Sometimes called the ‘wear and tear’ arthritis, Osteoarthritis is the commonest cause of hip arthritis. Occasionally the arthritis is caused by inflammation (Inflammatory arthritis like Rheumatoid arthritis).
Osteoarthritis can affect any joint, but most affected are the weight bearing joints like the hip joint. Since Arthritis gradually worsens over time, early start of treatment can lessen the impact on life. Although there is no cure of Osteoarthritis, there are many options of treatment available that can help manage the symptoms and stay active.

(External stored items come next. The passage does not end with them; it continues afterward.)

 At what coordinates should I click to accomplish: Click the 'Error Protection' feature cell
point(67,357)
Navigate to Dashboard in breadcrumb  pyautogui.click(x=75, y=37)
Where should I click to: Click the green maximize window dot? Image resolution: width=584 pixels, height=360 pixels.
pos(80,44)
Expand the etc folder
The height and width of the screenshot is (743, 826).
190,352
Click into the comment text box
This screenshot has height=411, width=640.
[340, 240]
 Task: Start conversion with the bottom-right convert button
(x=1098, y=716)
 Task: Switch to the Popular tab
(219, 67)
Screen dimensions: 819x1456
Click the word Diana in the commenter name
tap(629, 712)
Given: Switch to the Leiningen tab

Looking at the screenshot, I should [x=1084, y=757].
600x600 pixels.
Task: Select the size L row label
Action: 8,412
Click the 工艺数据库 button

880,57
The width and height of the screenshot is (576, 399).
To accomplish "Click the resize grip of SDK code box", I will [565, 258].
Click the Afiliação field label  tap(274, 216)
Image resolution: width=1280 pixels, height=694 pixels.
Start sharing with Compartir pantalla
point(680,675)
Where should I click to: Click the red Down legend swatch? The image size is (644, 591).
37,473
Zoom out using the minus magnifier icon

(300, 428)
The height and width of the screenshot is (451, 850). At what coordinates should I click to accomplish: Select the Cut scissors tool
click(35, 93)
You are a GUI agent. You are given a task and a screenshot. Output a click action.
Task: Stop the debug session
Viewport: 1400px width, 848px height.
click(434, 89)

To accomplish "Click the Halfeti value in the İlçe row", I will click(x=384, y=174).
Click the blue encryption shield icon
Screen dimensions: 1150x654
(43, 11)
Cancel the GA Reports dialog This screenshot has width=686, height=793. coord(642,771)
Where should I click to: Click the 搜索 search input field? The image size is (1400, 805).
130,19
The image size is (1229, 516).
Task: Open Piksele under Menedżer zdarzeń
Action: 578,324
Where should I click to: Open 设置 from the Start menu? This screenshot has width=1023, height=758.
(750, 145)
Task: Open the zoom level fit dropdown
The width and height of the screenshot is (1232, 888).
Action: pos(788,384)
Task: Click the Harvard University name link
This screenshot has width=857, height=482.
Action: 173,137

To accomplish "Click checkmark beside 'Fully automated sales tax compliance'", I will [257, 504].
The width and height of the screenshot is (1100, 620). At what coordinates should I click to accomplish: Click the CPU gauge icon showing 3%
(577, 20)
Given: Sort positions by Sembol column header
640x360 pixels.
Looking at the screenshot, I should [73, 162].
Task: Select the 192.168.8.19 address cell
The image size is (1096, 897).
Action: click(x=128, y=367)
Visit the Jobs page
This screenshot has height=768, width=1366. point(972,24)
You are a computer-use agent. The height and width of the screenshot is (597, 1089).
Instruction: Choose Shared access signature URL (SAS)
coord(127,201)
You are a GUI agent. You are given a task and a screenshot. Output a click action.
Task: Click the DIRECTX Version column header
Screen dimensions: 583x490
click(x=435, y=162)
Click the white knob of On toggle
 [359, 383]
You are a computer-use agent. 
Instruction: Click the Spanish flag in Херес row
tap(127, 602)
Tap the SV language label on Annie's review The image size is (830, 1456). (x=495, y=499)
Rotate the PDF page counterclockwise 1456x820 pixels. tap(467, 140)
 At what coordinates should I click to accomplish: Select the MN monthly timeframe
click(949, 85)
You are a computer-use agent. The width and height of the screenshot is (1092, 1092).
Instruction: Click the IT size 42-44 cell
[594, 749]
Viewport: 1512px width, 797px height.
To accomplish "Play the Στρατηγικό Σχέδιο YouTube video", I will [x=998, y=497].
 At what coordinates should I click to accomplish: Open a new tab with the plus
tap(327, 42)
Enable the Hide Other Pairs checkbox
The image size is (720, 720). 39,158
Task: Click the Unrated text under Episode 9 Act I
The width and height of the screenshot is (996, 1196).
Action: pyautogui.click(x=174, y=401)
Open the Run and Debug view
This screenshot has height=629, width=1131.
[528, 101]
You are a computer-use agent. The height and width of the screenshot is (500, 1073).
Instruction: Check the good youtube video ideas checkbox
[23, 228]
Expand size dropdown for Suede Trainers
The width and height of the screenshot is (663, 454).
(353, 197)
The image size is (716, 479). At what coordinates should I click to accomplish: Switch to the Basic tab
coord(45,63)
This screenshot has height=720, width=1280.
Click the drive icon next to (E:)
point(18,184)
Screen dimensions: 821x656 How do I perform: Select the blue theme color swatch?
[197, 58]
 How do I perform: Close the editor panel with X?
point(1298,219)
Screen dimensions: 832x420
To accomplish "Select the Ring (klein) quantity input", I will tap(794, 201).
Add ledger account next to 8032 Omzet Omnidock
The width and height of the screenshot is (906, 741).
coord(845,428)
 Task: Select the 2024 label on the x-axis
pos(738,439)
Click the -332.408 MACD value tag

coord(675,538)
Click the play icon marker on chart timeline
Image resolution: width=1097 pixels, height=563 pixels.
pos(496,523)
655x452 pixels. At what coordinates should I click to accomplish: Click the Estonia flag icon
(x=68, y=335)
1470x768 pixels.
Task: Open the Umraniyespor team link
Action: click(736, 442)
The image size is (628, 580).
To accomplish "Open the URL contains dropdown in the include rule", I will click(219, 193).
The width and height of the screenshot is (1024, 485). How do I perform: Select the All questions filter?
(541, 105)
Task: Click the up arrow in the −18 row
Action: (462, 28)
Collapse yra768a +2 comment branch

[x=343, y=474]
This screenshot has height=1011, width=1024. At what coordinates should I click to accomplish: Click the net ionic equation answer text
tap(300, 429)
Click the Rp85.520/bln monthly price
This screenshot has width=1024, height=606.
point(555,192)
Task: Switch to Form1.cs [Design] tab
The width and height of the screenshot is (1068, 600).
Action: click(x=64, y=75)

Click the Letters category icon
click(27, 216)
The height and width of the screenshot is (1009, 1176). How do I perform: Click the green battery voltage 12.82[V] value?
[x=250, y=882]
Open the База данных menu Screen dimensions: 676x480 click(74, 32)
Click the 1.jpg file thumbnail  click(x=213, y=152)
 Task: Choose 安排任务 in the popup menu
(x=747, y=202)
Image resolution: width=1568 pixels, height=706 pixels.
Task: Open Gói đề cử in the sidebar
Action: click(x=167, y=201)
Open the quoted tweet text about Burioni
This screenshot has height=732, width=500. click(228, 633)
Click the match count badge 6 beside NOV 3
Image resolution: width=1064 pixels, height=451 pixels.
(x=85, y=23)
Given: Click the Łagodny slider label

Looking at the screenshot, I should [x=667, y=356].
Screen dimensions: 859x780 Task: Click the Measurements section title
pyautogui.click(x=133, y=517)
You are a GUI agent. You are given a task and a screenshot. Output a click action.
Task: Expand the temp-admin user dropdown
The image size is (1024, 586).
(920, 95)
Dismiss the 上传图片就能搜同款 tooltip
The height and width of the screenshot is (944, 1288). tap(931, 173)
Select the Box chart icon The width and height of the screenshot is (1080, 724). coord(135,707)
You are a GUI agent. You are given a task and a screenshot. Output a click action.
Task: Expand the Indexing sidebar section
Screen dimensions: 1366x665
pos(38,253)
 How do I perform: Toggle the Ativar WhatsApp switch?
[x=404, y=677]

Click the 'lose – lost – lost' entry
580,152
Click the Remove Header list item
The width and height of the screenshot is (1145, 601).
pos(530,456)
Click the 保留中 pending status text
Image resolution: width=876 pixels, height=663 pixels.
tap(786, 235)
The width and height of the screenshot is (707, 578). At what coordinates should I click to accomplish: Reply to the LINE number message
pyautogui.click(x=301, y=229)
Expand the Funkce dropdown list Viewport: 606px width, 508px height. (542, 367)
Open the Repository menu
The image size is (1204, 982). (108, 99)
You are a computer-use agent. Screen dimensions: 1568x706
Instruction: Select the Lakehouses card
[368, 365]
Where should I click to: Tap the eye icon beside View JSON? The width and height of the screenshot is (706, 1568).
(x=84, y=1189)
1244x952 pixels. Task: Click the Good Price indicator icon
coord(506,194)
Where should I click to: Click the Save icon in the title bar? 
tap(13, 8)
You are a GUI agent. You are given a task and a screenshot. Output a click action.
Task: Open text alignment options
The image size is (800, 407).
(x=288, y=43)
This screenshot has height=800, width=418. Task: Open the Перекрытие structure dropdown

There are certain factors which predispose to the development of Osteoarthritis:
- Advancing age
- Family history of osteoarthritis
- Previous injury/ fracture to the Hip joint or Pelvis
- Defective formation of the hip joint at birth, a condition known as developmental dysplasia of the hip or other childhood hip diseases like Perthe’s disease.
- Impingement of the hip due to defective hip formation or injuries to the Labrum
The Hip joint is a ‘ball and socket’ type of joint and is one of the largest in the body. The ‘socket’ is the acetabulum, part of the large Pelvis bone and ‘ball’ is the femoral head which is the upper end of the thigh bone. Smooth and slippery cartilage called the articular cartilage covers the bony surfaces of the ball and socket. This protects and cushions the bones, thus enabling them to move easily and freely. The joint is lined by a thin membrane-like lining called the synovium.
The Hip is surrounded by large and powerful muscles. While these muscles provide strength and stability to the joint, they can also mimic pain from the hip joint which lies underneath.